It's taken a long time, but Walter O'Malley was elected to the Baseball Hall-of-Fame today. O'Malley's selection is well-deserved and it's a wonderful thing for the Dodgers organization.
There are many people from Brooklyn who will decry this announcement and claim that O'Malley was the reincarnation of the devil. But history has shown that Robert Moses is as responsible as anyone for the Dodgers move in 1957. Moses prevented O'Malley from building baseball's first domed stadium on the corner of Flatbush and Atlantic Avenues, right at the Long Island Railroad Station, and demanded the Dodgers move to Flushing Meadows in Queens. Instead, O'Malley moved the Dodgers to LA and talked the Giants into moving to San Francisco.

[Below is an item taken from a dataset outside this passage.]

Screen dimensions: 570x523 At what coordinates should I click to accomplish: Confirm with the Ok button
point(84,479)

O'Malley isn't in the Hall-of-Fame though because he's been largely vindicated for moving the Dodgers. He's being selected because he was one of the great visionaries in the history of the game. O'Malley expanded baseball across the country. He had about as much power in MLB as anyone in the 1950s and 60s, and deserves a ton of credit for many expansion franchises that started in the 1960s and 70s, including the Angels. O'Malley created modern day Spring Training with Dodgertown in Vero Beach, and he played a major role in spreading baseball internationally, both in Asia and Latin America.

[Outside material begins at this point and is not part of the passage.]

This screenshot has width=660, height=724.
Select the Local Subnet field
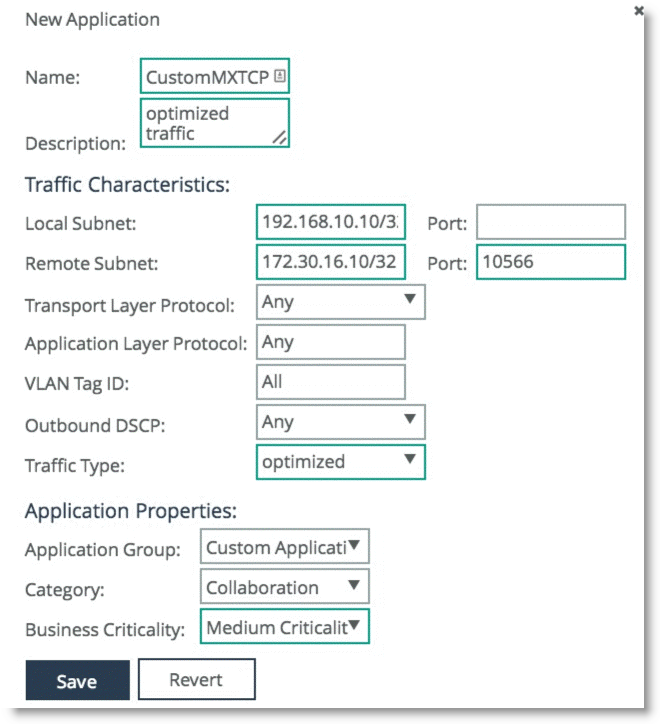tap(331, 222)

Locally, O'Malley built Dodger Stadium, which we all know is one of the best stadiums in the game and it's still going strong. Under his leadership, the Dodgers became a model MLB organization, one that exemplified class and continuity. The Dodgers are a powerful brand, and O'Malley is responsible for that. Vin Scully and Tommy Lasorda have been campaigning for O'Malley for years, and it's wonderful to see the fruits of their labor.